- _TO DO_
Please count the rows below that contain the word "icon" and reply with only the number.

Text and item location entries

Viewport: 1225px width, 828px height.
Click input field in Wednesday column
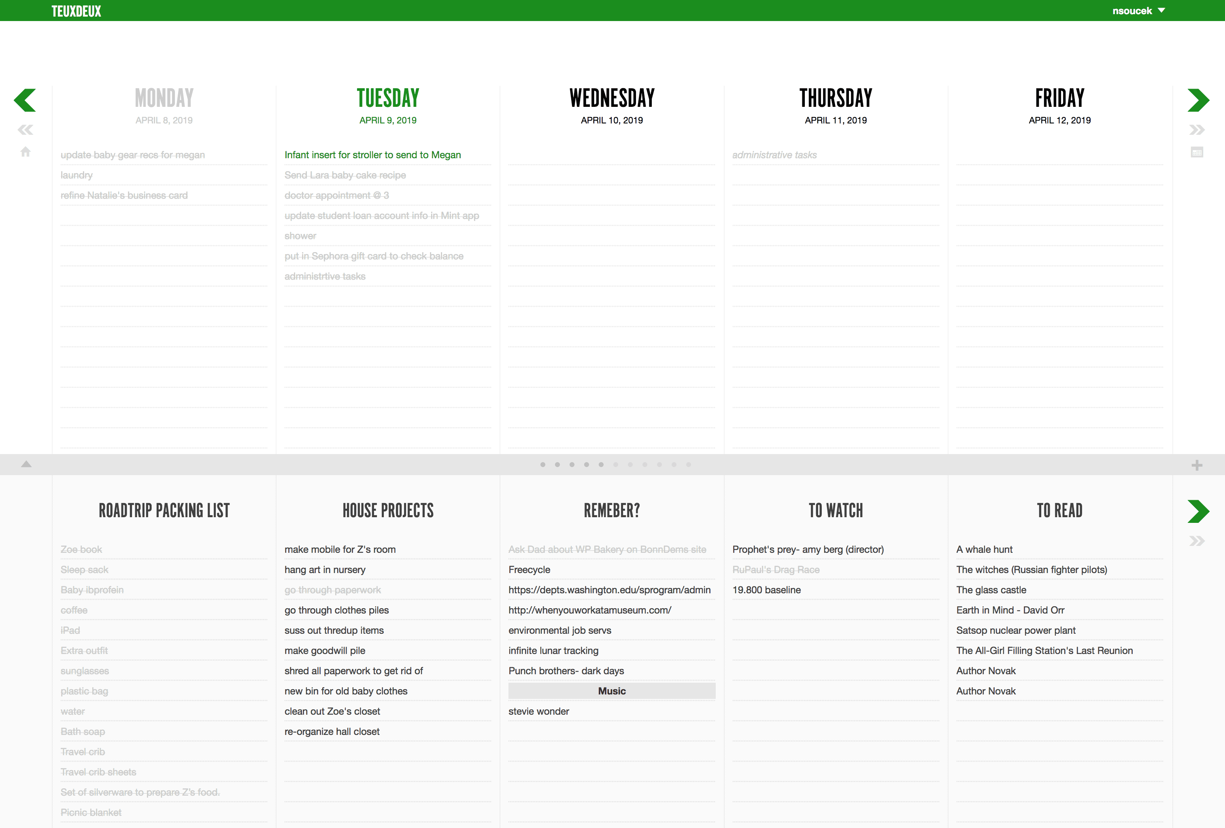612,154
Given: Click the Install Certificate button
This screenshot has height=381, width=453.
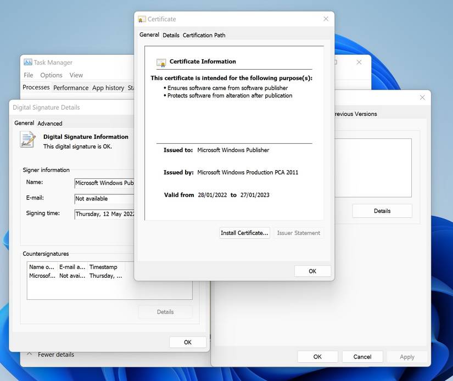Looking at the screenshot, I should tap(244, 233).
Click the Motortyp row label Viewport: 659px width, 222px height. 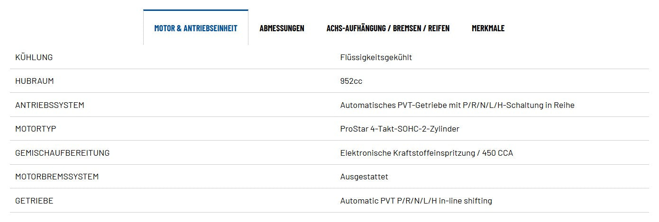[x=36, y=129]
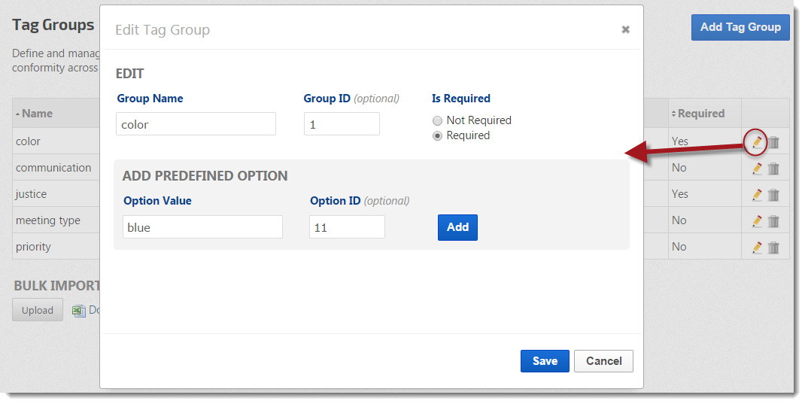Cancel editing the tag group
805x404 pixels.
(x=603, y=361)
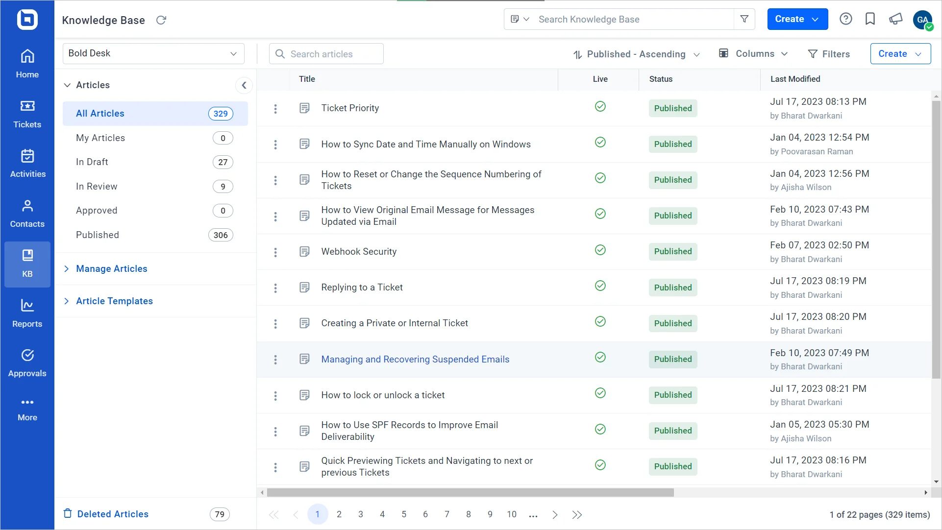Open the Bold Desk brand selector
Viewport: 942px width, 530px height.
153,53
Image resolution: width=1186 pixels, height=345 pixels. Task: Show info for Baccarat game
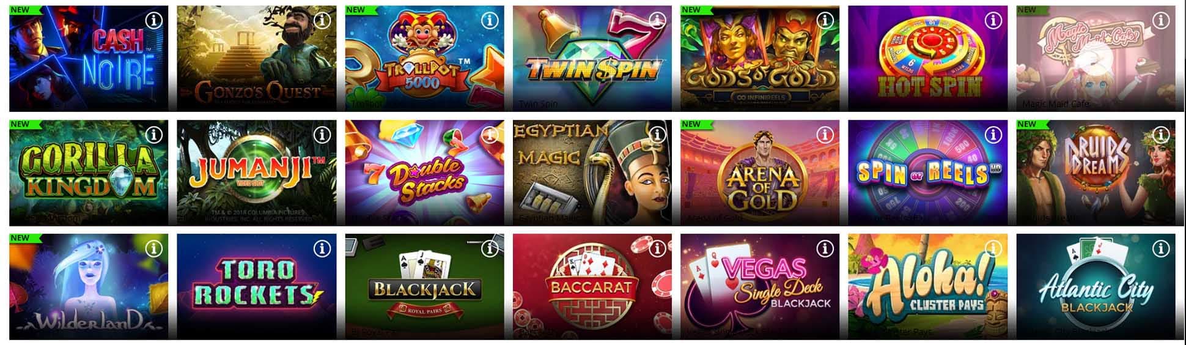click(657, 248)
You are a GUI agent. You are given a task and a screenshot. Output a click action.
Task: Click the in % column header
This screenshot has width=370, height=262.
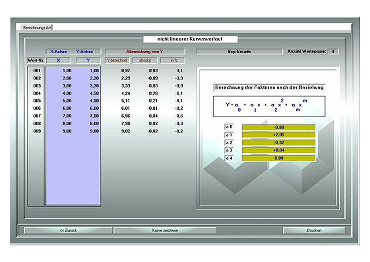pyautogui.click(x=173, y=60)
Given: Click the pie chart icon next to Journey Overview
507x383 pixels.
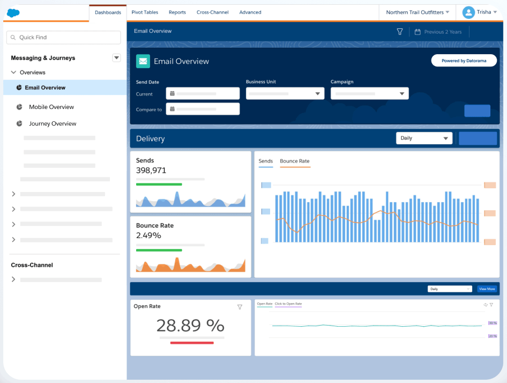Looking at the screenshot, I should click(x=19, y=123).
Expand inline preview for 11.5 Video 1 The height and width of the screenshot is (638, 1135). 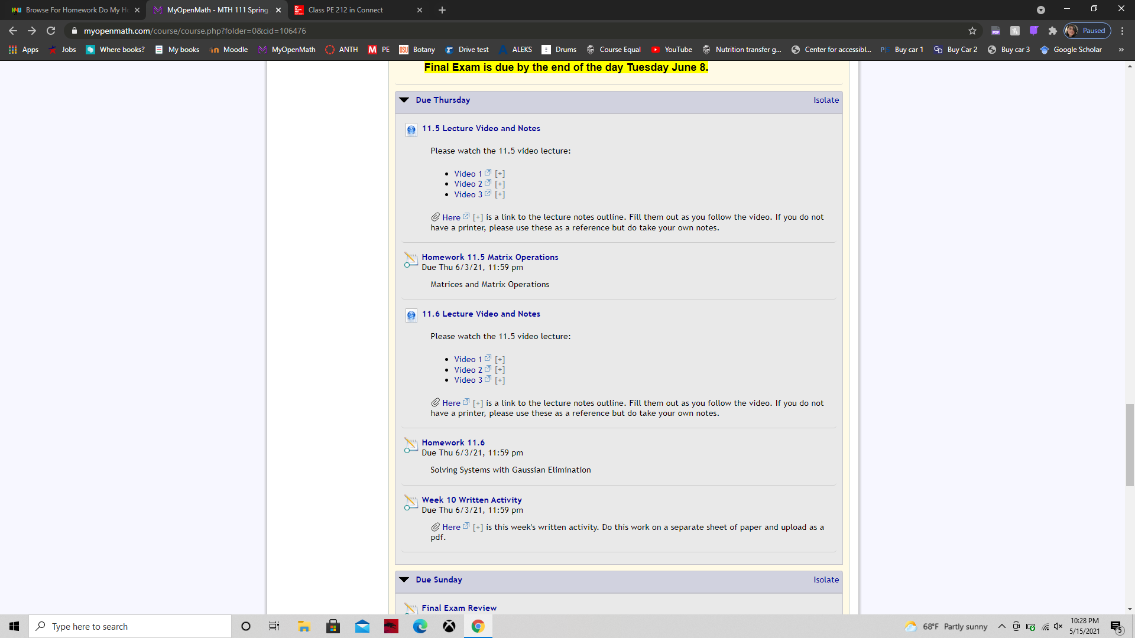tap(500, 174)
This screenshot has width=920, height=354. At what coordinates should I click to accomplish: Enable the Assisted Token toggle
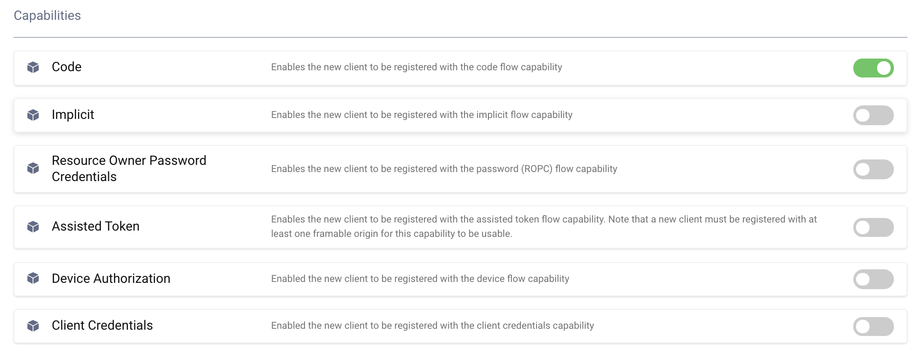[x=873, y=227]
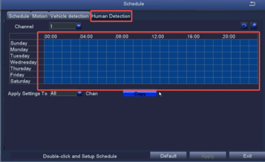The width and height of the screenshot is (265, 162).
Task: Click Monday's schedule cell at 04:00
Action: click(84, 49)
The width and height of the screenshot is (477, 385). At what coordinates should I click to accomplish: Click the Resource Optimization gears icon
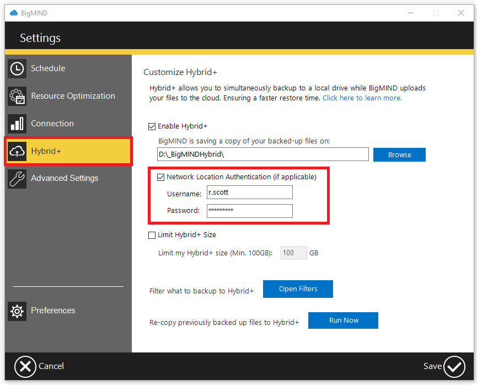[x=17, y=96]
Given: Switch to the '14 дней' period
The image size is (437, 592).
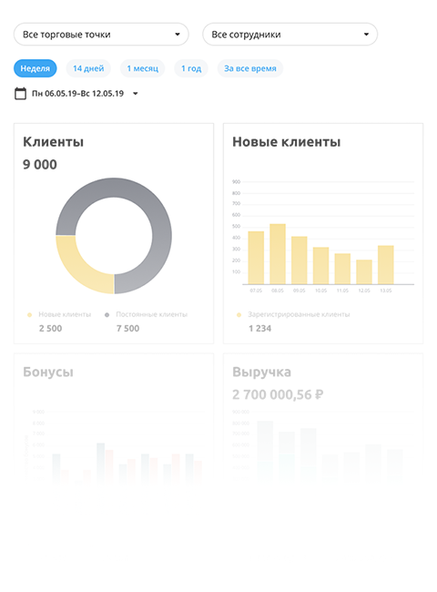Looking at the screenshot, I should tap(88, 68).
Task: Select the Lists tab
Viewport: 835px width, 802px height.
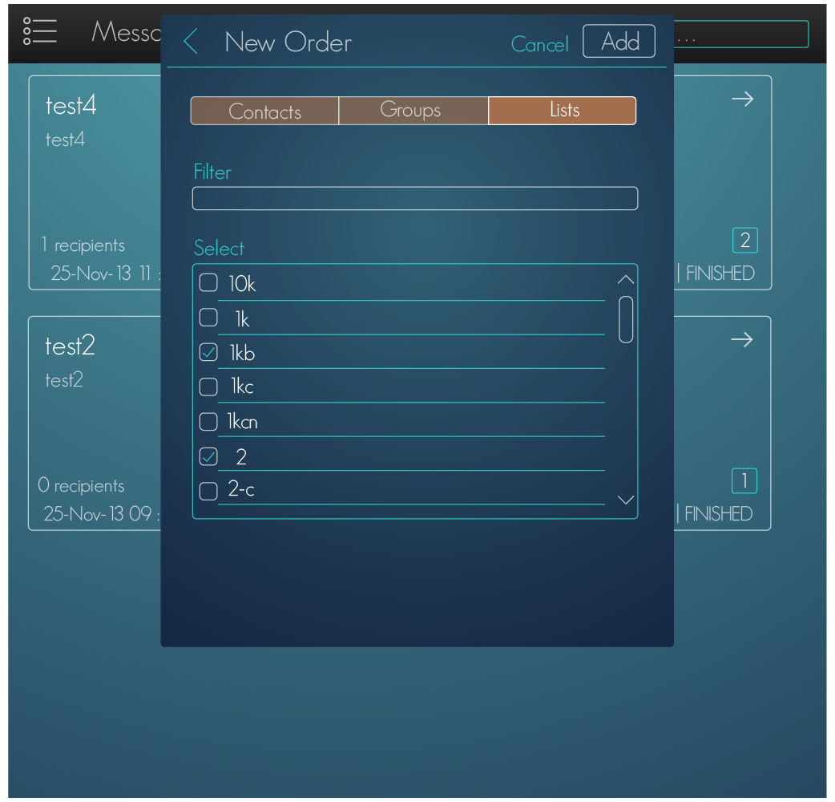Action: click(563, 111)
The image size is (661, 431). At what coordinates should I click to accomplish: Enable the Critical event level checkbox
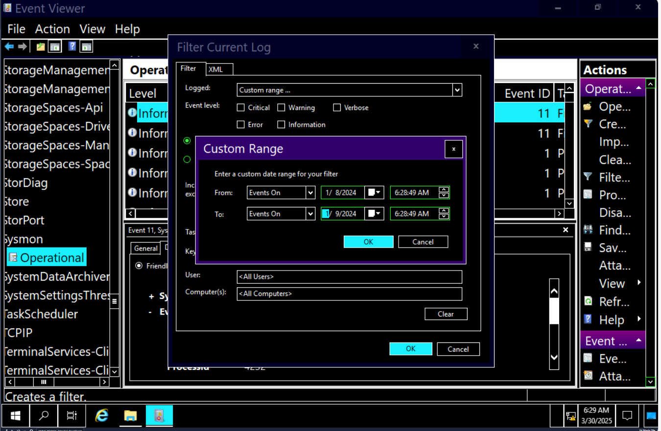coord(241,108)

- _ANSWER FOR THIS EXERCISE_
2